» SOURCE EXCERPT:

Current state: "Accepted"
Please keep the discussion on the mailing list rather than commenting on the wiki (wiki discussions get unwieldy fast).
When the leader of a partition changes, the end-to-end latency of produce or fetch client request can increase significantly as a result of the work required to discover the new leader.
The client’s process to recover from NOT_LEADER_OR_FOLLOWER or FENCED_LEADER_EPOCH errors looks like this:
Asynchronously refresh the metadata for all topics using the Metadata RPC.
Retry the Produce or Fetch RPC after the RETRY_BACKOFF_MS_CONFIG.
If the RPC failed with NOT_LEADER_OR_FOLLOWER or FENCED_LEADER_EPOCH, retry again from step 1.
This approach has a few downsides:
A single Metadata RPC can be slow (order of few 100 milliseconds in extreme cases).
- Digging deeper into this we found that head of the line blocking from slow produce requests preventing responses from being sent is the main source of these slow metadata RPC's.
It might take multiple attempts to refresh the metadata if the latest metadata hasn’t yet propagated throughout the cluster.
The produce and fetch requests have their own delayed retries on failed attempts (default is 100ms in Java client), to avoid overloading the Kafka brokers with failing RPCs.
Our goal is to minimize the time taken to discover a new leader, and use that information as soon as possible on the client. This can be beneficial in a number of situations such as cluster rolls, reassignments, or preferred leader election.
Note, performance tests are being done to show the improvements with the proposed changes. Results to follow. Added to section Benchmark results.
This KIP proposes to make new leader information available in the ProduceResponse and FetchResponse when a newer leader is known by the receiving broker. This should help us eliminate the metadata refresh from the critical path of the Produce and Fetch requests, which can be very latency-sensitive. This is an optimization mentioned in KIP-595, which uses a similar technique but only for the metadata log and the Fetch RPC.
Following sections will consider the situations in which leadership changes. This could happen due to a controlled shutdown, replica reassignment, or preferred leader election.
When the leader of a partition changes from the old leader to a new leader, the old leader can inform the client of the new leader’s LeaderEpoch & LeaderId via ProduceResponse and FetchResponse if it has that information. Notably, this information is sent together with the existing error codes of NOT_LEADER_OR_FOLLOWER and FENCED_LEADER_EPOCH. The new leader information is obtained from either the replica partition state (if the receiving broker continues to be a replica of the partition) or from the broker’s metadata cache (if the receiving broker is not a replica for the partition because of reassignment). These new leader fields will be optional (tagged), if the old leader does not have this information for any reason it does not need to populate them and the client would do a full metadata refresh.

» RECORDED INFORMATION:
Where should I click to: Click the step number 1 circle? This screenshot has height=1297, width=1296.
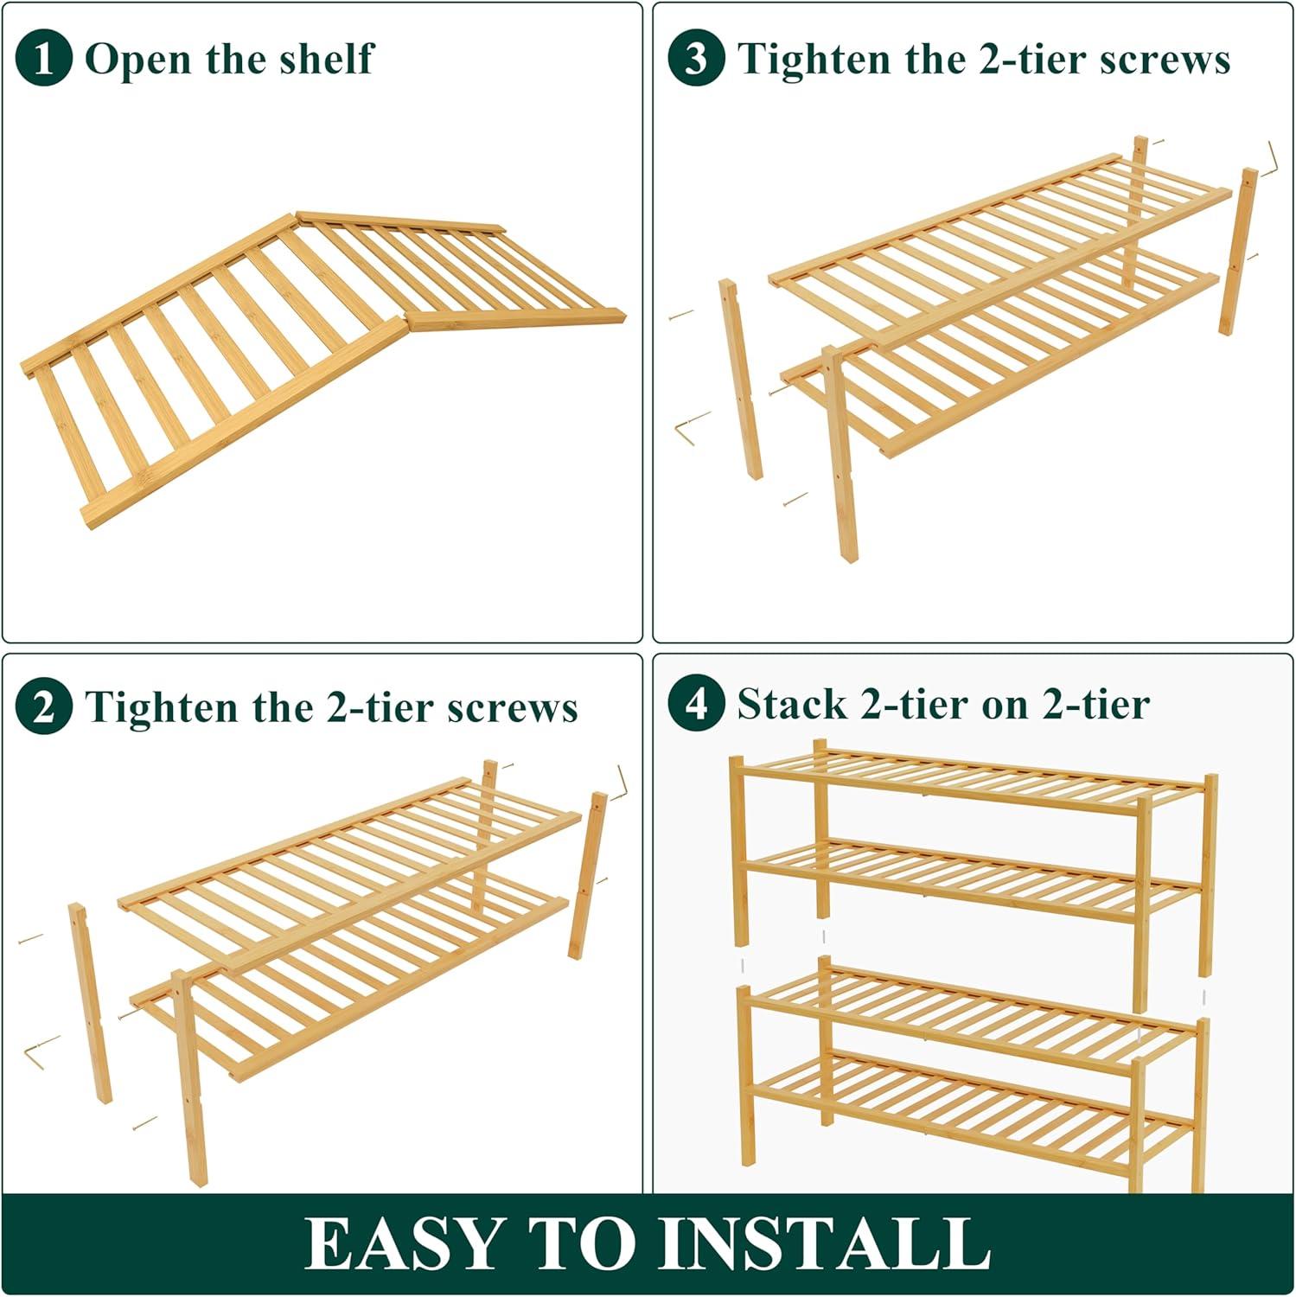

* * *

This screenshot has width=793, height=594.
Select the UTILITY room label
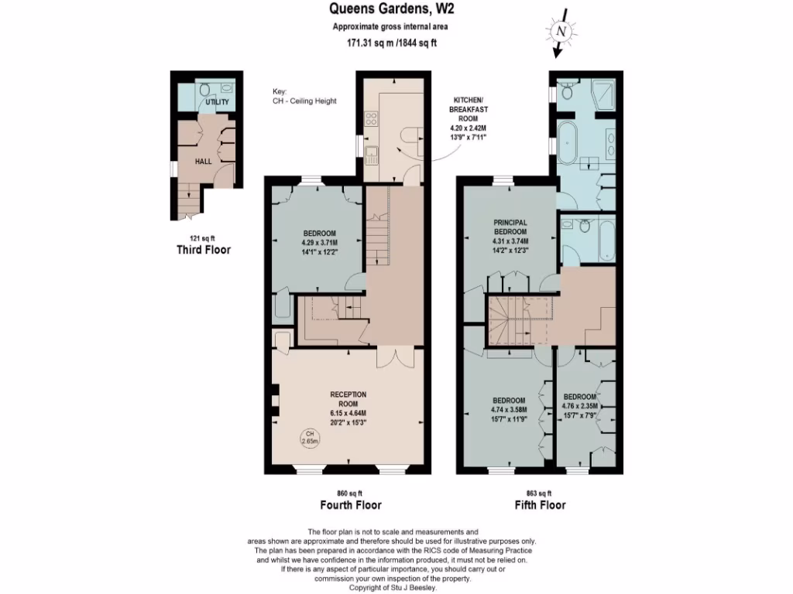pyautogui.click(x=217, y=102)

...

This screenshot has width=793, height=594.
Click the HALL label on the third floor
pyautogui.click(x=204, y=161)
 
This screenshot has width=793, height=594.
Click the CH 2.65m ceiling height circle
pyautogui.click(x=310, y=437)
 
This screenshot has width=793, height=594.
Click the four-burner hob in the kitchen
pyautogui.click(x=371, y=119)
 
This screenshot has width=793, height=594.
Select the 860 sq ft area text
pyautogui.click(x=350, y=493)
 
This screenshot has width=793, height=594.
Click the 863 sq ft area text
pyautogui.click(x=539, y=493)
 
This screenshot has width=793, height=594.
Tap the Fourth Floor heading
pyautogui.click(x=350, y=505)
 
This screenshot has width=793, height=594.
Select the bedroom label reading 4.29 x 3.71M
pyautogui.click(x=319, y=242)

» YOUR TASK:
The Kafka leader-discovery page gives reasons why a partition's leadership might change. List every reason it names in that sentence.

» ANSWER BELOW:
- Controlled shutdown
- Replica reassignment
- Preferred leader election